Effects of the poly(ethylene glycol) hydrogel crosslinking mechanism on protein release.

Poly(ethylene glycol) (PEG) hydrogels are widely used to deliver therapeutic biomolecules, due to high hydrophilicity, tunable physicochemical properties, and anti-fouling properties. Although different hydrogel crosslinking mechanisms are known to result in distinct network structures, it is still unknown how these various mechanisms influence biomolecule release. Here we compared the effects of chain-growth and step-growth polymerization for hydrogel crosslinking on the efficiency of protein release and diffusivity. For chain-growth-polymerized PEG hydrogels, while decreasing PEG concentration increased both the protein release efficiency and diffusivity, it was unexpected to find out that increasing PEG molecular weight did not significantly change either parameter. In contrast, for step-growth-polymerized PEG hydrogels, both decreasing PEG concentration and increasing PEG molecular weight resulted in an increase in the protein release efficiency and diffusivity.
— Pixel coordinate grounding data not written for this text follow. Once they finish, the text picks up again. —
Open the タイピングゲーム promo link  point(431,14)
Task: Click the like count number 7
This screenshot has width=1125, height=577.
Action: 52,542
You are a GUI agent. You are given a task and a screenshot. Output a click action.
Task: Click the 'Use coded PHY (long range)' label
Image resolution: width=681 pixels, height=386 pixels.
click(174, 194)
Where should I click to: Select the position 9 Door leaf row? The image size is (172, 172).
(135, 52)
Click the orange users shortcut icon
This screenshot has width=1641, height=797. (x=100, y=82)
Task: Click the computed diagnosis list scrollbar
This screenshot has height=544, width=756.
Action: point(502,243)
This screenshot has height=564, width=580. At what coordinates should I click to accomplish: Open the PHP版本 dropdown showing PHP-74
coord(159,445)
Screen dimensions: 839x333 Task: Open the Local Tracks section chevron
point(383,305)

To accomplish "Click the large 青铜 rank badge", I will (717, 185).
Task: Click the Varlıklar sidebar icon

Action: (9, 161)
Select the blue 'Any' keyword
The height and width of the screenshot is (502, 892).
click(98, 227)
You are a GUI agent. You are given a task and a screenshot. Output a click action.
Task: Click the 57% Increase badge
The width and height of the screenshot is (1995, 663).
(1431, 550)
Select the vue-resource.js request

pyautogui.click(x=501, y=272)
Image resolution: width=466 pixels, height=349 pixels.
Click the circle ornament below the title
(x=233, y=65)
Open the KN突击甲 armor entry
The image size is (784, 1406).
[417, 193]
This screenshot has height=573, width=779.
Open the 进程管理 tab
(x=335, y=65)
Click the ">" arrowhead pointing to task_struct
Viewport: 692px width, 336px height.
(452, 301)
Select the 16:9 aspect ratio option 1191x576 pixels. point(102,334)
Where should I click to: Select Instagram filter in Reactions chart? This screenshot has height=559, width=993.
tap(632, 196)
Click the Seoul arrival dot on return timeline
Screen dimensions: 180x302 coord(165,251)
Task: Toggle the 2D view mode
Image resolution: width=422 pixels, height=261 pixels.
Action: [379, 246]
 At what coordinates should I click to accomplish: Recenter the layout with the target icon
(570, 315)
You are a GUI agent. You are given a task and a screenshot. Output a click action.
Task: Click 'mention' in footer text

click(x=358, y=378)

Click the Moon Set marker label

For step-growth-polymerized hydrogels, the protein release efficiency and diffusivity were further decreased by increasing crosslink functionality (4-arm to 8-arm) of the chosen monomer. Altogether, our results demonstrate that the crosslinking mechanism has a differential effect on controlling protein release, and this study provides valuable information for the rational design of hydrogels for sophisticated drug delivery.